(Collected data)
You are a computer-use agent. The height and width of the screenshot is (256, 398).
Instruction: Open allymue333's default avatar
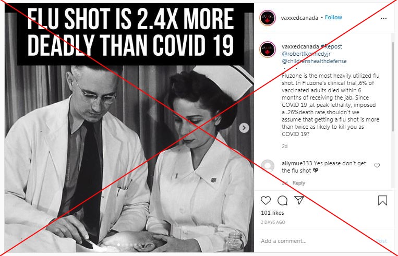tap(268, 166)
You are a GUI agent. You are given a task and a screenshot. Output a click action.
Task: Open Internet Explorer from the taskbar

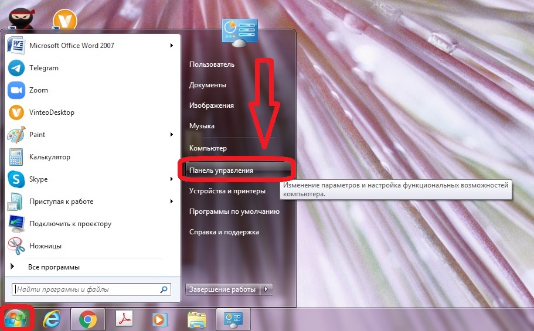[x=53, y=319]
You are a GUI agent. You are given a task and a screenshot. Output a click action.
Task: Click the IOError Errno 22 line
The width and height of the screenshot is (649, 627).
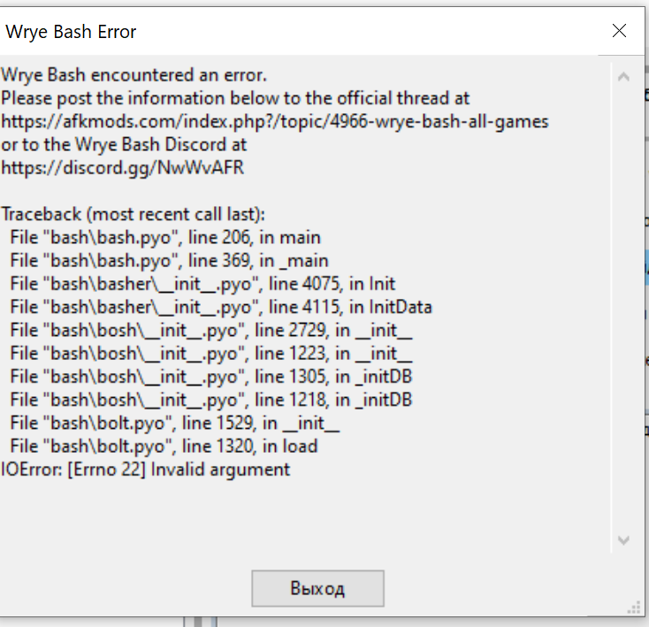click(145, 470)
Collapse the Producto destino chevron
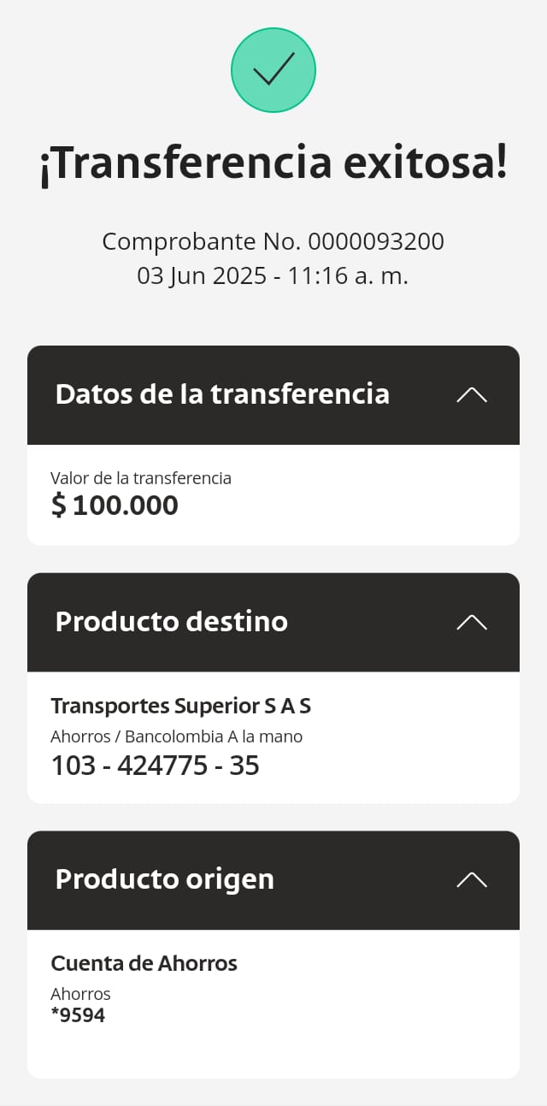547x1106 pixels. 472,622
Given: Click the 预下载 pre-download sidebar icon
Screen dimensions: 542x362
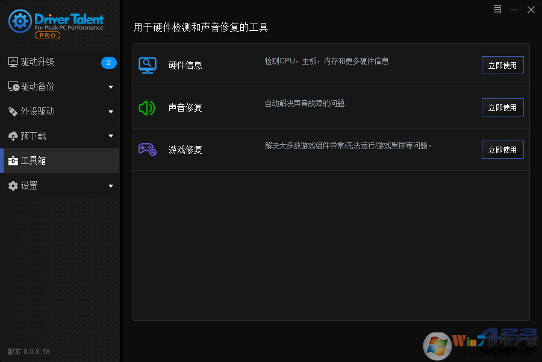Looking at the screenshot, I should (13, 136).
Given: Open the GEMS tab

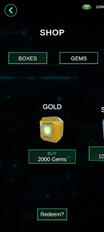Looking at the screenshot, I should (79, 58).
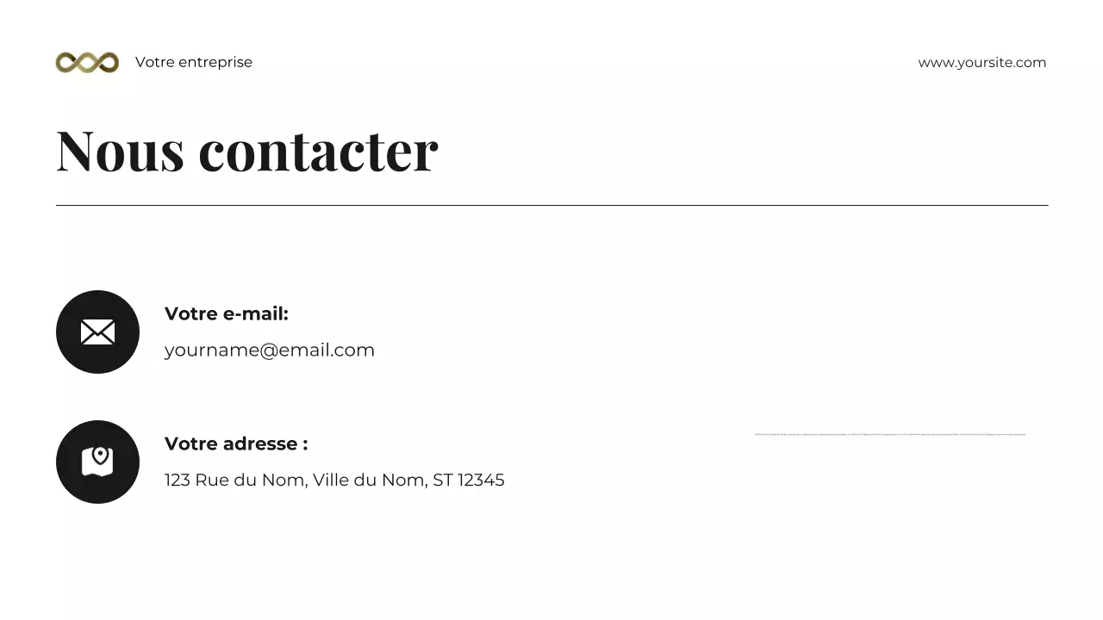Image resolution: width=1103 pixels, height=620 pixels.
Task: Click the '@' symbol in the e-mail address
Action: click(x=268, y=350)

* EXERCISE *
The lines from the one containing "Collapse the Producto destino chevron" through the last line of the entries are to be copied exactly, both ends included, and the pictures are to be omitted.

* SOLUTION *
Collapse the Producto destino chevron
547x1106 pixels. 472,622
Given: Click the 预下载 pre-download sidebar icon
Screen dimensions: 542x362
Looking at the screenshot, I should (13, 136).
Given: Open the GEMS tab

Looking at the screenshot, I should (79, 58).
Image resolution: width=1103 pixels, height=620 pixels.
Task: Click the '@' symbol in the e-mail address
Action: click(x=268, y=350)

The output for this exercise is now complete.